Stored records
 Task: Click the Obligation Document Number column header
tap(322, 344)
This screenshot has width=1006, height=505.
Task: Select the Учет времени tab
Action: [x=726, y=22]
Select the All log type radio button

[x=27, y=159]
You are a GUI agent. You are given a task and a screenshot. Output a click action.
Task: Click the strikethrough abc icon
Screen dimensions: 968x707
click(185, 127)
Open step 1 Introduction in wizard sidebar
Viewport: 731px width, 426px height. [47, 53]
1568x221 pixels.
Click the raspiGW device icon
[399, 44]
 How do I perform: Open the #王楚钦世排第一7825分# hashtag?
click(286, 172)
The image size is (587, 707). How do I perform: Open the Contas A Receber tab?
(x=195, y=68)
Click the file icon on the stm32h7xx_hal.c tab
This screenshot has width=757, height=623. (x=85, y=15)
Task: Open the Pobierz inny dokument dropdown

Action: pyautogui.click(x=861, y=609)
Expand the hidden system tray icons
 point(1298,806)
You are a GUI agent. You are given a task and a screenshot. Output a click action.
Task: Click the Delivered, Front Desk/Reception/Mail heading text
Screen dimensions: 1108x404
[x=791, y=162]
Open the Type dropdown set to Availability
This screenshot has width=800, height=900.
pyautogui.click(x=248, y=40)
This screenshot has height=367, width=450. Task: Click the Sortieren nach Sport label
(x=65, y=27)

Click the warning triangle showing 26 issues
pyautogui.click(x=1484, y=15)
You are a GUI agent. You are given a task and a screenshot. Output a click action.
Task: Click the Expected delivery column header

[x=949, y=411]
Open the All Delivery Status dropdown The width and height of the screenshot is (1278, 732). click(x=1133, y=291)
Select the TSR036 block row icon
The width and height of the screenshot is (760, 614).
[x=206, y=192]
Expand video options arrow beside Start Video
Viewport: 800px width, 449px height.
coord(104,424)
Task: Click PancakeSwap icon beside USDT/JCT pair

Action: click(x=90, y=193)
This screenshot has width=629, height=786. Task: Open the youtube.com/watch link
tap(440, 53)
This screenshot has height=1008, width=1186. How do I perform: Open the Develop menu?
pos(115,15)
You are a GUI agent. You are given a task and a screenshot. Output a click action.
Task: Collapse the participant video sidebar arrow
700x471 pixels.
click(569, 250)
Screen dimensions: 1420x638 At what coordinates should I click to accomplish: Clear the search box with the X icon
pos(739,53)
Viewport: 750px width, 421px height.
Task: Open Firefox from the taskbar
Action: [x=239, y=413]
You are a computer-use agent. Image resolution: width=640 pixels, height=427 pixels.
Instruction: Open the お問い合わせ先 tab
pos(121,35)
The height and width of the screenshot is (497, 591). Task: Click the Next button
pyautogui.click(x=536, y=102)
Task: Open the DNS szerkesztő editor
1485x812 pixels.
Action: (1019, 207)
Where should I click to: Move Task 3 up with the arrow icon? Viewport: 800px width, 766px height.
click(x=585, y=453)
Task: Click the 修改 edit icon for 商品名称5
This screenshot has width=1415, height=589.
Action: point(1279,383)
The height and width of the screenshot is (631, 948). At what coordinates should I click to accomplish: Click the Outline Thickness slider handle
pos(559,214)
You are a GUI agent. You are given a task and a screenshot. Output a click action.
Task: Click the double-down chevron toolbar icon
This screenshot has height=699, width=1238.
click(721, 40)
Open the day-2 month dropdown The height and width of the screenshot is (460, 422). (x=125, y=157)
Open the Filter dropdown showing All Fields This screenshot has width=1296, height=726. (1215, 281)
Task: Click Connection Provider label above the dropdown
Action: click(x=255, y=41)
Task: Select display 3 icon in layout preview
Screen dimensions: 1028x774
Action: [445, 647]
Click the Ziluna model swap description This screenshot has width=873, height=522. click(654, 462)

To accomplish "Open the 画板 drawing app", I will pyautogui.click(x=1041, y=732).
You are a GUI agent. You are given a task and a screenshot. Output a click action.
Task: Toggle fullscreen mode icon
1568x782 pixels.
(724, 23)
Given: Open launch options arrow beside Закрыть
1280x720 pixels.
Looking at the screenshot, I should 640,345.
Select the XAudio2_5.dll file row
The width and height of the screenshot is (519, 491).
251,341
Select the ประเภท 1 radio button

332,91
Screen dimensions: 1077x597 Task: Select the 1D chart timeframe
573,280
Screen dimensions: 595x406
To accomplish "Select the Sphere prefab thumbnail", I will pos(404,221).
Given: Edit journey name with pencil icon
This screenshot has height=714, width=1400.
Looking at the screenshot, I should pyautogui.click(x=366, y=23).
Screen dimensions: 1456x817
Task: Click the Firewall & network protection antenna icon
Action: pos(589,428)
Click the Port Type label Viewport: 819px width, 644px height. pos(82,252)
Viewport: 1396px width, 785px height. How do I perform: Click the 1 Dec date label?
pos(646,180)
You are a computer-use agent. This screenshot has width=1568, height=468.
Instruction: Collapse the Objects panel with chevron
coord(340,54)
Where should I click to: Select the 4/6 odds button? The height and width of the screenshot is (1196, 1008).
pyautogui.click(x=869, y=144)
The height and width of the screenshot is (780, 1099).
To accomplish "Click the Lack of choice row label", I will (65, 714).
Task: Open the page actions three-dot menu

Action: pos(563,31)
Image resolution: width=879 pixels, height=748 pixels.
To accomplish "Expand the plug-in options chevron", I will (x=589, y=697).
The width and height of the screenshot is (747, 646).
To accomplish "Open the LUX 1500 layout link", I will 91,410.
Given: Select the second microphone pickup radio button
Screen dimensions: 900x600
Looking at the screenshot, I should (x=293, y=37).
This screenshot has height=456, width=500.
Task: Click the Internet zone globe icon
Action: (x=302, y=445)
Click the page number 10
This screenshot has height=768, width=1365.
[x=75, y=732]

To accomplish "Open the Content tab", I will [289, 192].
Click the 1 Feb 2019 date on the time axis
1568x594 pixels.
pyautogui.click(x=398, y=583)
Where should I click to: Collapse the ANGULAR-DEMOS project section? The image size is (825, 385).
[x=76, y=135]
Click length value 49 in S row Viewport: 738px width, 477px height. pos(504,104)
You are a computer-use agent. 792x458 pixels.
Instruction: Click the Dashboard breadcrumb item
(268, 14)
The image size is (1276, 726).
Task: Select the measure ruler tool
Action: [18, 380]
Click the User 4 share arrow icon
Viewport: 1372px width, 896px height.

[Exercise directions] Take the records above and copy them out exactly.

[Expected answer]
 Task: Click the Obligation Document Number column header
tap(322, 344)
This screenshot has width=1006, height=505.
Task: Select the Учет времени tab
Action: [x=726, y=22]
Select the All log type radio button

[x=27, y=159]
You are a GUI agent. You are given a task and a screenshot. Output a click action.
Task: Click the strikethrough abc icon
Screen dimensions: 968x707
click(185, 127)
Open step 1 Introduction in wizard sidebar
Viewport: 731px width, 426px height. [47, 53]
1568x221 pixels.
Click the raspiGW device icon
[399, 44]
 How do I perform: Open the #王楚钦世排第一7825分# hashtag?
click(286, 172)
The image size is (587, 707). How do I perform: Open the Contas A Receber tab?
(x=195, y=68)
Click the file icon on the stm32h7xx_hal.c tab
This screenshot has width=757, height=623. (x=85, y=15)
Task: Open the Pobierz inny dokument dropdown

Action: pyautogui.click(x=861, y=609)
Expand the hidden system tray icons
 point(1298,806)
You are a GUI agent. You are given a task and a screenshot. Output a click action.
Task: Click the Delivered, Front Desk/Reception/Mail heading text
Screen dimensions: 1108x404
[x=791, y=162]
Open the Type dropdown set to Availability
This screenshot has width=800, height=900.
pyautogui.click(x=248, y=40)
This screenshot has height=367, width=450. Task: Click the Sortieren nach Sport label
(x=65, y=27)

Click the warning triangle showing 26 issues
pyautogui.click(x=1484, y=15)
You are a GUI agent. You are given a task and a screenshot. Output a click action.
Task: Click the Expected delivery column header

[x=949, y=411]
Open the All Delivery Status dropdown The width and height of the screenshot is (1278, 732). click(x=1133, y=291)
Select the TSR036 block row icon
The width and height of the screenshot is (760, 614).
[x=206, y=192]
Expand video options arrow beside Start Video
Viewport: 800px width, 449px height.
coord(104,424)
Task: Click PancakeSwap icon beside USDT/JCT pair

Action: click(x=90, y=193)
This screenshot has width=629, height=786. Task: Open the youtube.com/watch link
tap(440, 53)
This screenshot has height=1008, width=1186. How do I perform: Open the Develop menu?
pos(115,15)
You are a GUI agent. You are given a task and a screenshot. Output a click action.
Task: Collapse the participant video sidebar arrow
700x471 pixels.
click(569, 250)
Screen dimensions: 1420x638 At what coordinates should I click to accomplish: Clear the search box with the X icon
pos(739,53)
Viewport: 750px width, 421px height.
Task: Open Firefox from the taskbar
Action: [x=239, y=413]
You are a computer-use agent. Image resolution: width=640 pixels, height=427 pixels.
Instruction: Open the お問い合わせ先 tab
pos(121,35)
The height and width of the screenshot is (497, 591). Task: Click the Next button
pyautogui.click(x=536, y=102)
Task: Open the DNS szerkesztő editor
1485x812 pixels.
Action: (1019, 207)
Where should I click to: Move Task 3 up with the arrow icon? Viewport: 800px width, 766px height.
click(x=585, y=453)
Task: Click the 修改 edit icon for 商品名称5
This screenshot has width=1415, height=589.
Action: point(1279,383)
The height and width of the screenshot is (631, 948). At what coordinates should I click to accomplish: Click the Outline Thickness slider handle
pos(559,214)
You are a GUI agent. You are given a task and a screenshot. Output a click action.
Task: Click the double-down chevron toolbar icon
This screenshot has height=699, width=1238.
click(721, 40)
Open the day-2 month dropdown The height and width of the screenshot is (460, 422). (x=125, y=157)
Open the Filter dropdown showing All Fields This screenshot has width=1296, height=726. (1215, 281)
Task: Click Connection Provider label above the dropdown
Action: click(x=255, y=41)
Task: Select display 3 icon in layout preview
Screen dimensions: 1028x774
Action: [445, 647]
Click the Ziluna model swap description This screenshot has width=873, height=522. click(654, 462)

To accomplish "Open the 画板 drawing app", I will pyautogui.click(x=1041, y=732).
You are a GUI agent. You are given a task and a screenshot. Output a click action.
Task: Toggle fullscreen mode icon
1568x782 pixels.
(724, 23)
Given: Open launch options arrow beside Закрыть
1280x720 pixels.
Looking at the screenshot, I should 640,345.
Select the XAudio2_5.dll file row
The width and height of the screenshot is (519, 491).
251,341
Select the ประเภท 1 radio button

332,91
Screen dimensions: 1077x597 Task: Select the 1D chart timeframe
573,280
Screen dimensions: 595x406
To accomplish "Select the Sphere prefab thumbnail", I will pos(404,221).
Given: Edit journey name with pencil icon
This screenshot has height=714, width=1400.
Looking at the screenshot, I should pyautogui.click(x=366, y=23).
Screen dimensions: 1456x817
Task: Click the Firewall & network protection antenna icon
Action: pos(589,428)
Click the Port Type label Viewport: 819px width, 644px height. pos(82,252)
Viewport: 1396px width, 785px height. How do I perform: Click the 1 Dec date label?
pos(646,180)
You are a computer-use agent. This screenshot has width=1568, height=468.
Instruction: Collapse the Objects panel with chevron
coord(340,54)
Where should I click to: Select the 4/6 odds button? The height and width of the screenshot is (1196, 1008).
pyautogui.click(x=869, y=144)
The height and width of the screenshot is (780, 1099).
To accomplish "Click the Lack of choice row label", I will (65, 714).
Task: Open the page actions three-dot menu

Action: pos(563,31)
Image resolution: width=879 pixels, height=748 pixels.
To accomplish "Expand the plug-in options chevron", I will (x=589, y=697).
The width and height of the screenshot is (747, 646).
To accomplish "Open the LUX 1500 layout link", I will 91,410.
Given: Select the second microphone pickup radio button
Screen dimensions: 900x600
Looking at the screenshot, I should (x=293, y=37).
This screenshot has height=456, width=500.
Task: Click the Internet zone globe icon
Action: (x=302, y=445)
Click the page number 10
This screenshot has height=768, width=1365.
[x=75, y=732]

To accomplish "Open the Content tab", I will [289, 192].
Click the 1 Feb 2019 date on the time axis
1568x594 pixels.
pyautogui.click(x=398, y=583)
Where should I click to: Collapse the ANGULAR-DEMOS project section? The image size is (825, 385).
[x=76, y=135]
Click length value 49 in S row Viewport: 738px width, 477px height. pos(504,104)
You are a computer-use agent. 792x458 pixels.
Instruction: Click the Dashboard breadcrumb item
(268, 14)
The image size is (1276, 726).
Task: Select the measure ruler tool
Action: [18, 380]
Click the User 4 share arrow icon
Viewport: 1372px width, 896px height.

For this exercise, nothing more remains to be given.